Prompt: Could you give the records below again exactly as they stand?

Materials provided:
##########
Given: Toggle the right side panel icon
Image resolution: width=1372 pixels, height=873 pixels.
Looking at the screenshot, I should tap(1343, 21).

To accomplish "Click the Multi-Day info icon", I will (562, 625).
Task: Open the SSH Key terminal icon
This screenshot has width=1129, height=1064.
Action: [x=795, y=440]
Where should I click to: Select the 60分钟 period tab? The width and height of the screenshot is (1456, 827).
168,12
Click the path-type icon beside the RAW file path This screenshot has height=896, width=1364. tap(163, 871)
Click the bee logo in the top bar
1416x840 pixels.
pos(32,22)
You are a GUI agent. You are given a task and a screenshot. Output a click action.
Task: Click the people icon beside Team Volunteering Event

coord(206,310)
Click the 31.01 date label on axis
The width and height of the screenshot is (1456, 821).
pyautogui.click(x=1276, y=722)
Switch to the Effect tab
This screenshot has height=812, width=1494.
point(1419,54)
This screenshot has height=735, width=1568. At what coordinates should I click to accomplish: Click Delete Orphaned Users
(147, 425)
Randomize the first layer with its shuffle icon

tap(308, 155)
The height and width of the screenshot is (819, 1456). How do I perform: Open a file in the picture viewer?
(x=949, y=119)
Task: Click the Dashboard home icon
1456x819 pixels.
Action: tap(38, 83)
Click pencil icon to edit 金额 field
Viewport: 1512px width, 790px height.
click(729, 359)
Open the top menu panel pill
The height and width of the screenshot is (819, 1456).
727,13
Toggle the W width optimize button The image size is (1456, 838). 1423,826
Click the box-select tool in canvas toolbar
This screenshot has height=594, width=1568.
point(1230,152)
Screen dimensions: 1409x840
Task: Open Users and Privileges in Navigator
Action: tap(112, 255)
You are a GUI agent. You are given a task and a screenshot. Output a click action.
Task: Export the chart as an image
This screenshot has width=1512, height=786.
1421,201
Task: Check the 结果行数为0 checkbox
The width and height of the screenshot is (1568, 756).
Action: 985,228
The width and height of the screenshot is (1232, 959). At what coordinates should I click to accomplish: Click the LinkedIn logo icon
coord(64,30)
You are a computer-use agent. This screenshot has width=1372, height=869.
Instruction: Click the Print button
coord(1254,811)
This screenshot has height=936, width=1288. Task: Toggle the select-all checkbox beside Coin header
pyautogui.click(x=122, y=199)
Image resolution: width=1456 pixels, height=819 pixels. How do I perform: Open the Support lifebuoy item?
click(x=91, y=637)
##########
Your solution:
Given: Toggle the right side panel icon
Image resolution: width=1372 pixels, height=873 pixels.
Looking at the screenshot, I should tap(1343, 21).

To accomplish "Click the Multi-Day info icon", I will (562, 625).
Task: Open the SSH Key terminal icon
This screenshot has width=1129, height=1064.
Action: [x=795, y=440]
Where should I click to: Select the 60分钟 period tab? The width and height of the screenshot is (1456, 827).
168,12
Click the path-type icon beside the RAW file path This screenshot has height=896, width=1364. tap(163, 871)
Click the bee logo in the top bar
1416x840 pixels.
pos(32,22)
You are a GUI agent. You are given a task and a screenshot. Output a click action.
Task: Click the people icon beside Team Volunteering Event

coord(206,310)
Click the 31.01 date label on axis
The width and height of the screenshot is (1456, 821).
pyautogui.click(x=1276, y=722)
Switch to the Effect tab
This screenshot has height=812, width=1494.
point(1419,54)
This screenshot has height=735, width=1568. At what coordinates should I click to accomplish: Click Delete Orphaned Users
(147, 425)
Randomize the first layer with its shuffle icon

tap(308, 155)
The height and width of the screenshot is (819, 1456). How do I perform: Open a file in the picture viewer?
(x=949, y=119)
Task: Click the Dashboard home icon
1456x819 pixels.
Action: tap(38, 83)
Click pencil icon to edit 金额 field
Viewport: 1512px width, 790px height.
click(729, 359)
Open the top menu panel pill
The height and width of the screenshot is (819, 1456).
727,13
Toggle the W width optimize button The image size is (1456, 838). 1423,826
Click the box-select tool in canvas toolbar
This screenshot has height=594, width=1568.
point(1230,152)
Screen dimensions: 1409x840
Task: Open Users and Privileges in Navigator
Action: tap(112, 255)
You are a GUI agent. You are given a task and a screenshot. Output a click action.
Task: Export the chart as an image
This screenshot has width=1512, height=786.
1421,201
Task: Check the 结果行数为0 checkbox
The width and height of the screenshot is (1568, 756).
Action: 985,228
The width and height of the screenshot is (1232, 959). At what coordinates should I click to accomplish: Click the LinkedIn logo icon
coord(64,30)
You are a computer-use agent. This screenshot has width=1372, height=869.
Instruction: Click the Print button
coord(1254,811)
This screenshot has height=936, width=1288. Task: Toggle the select-all checkbox beside Coin header
pyautogui.click(x=122, y=199)
Image resolution: width=1456 pixels, height=819 pixels. How do I perform: Open the Support lifebuoy item?
click(x=91, y=637)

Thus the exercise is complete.